Newtonized sparse channel estimation for mud pulse telemetry

Abstract

With the growing demand for oil and gas resources, exploration has expanded into ultra-deep, offshore, and unconventional fields, necessitating high-speed and reliable real-time data transmission during drilling. Traditional mud pulse telemetry (MPT) systems, limited to communication rates of 0.5–5 bps, fail to meet these requirements, prompting the development of systems capable of achieving 12 bps or more. This study introduces a precise channel estimation method, newtonized orthogonal matching pursuit (NOMP), to reveal the detailed characteristics of mud pulse channel, including attenuation, distortion, and multi-path effects in mud pulse channels.
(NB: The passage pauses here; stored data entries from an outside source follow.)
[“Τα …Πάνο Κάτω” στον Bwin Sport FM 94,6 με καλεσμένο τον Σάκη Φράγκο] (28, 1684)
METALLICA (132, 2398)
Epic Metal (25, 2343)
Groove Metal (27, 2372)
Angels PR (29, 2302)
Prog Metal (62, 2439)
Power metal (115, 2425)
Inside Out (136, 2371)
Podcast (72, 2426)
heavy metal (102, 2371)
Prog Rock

The performance of the NOMP method is demonstrated through simulations, showcasing its superior accuracy and adaptability compared to traditional methods. The NOMP channel estimation method is employed to analyze representative MPT scenarios, including 5000 m water circulation, 3000 m real well, and 1600 m while-drilling experiments. Based on the channel estimation results, we summarize the characteristics of arrival paths across various scenarios and reveal the Poisson distribution of the arrival delays. In all simulations and experiments, the mean square error of NOMP is lower than that of traditional method. In all conducted simulations and experiments, NOMP demonstrates superior performance compared to traditional methods in terms of channel estimation accuracy, computational complexity, and robustness.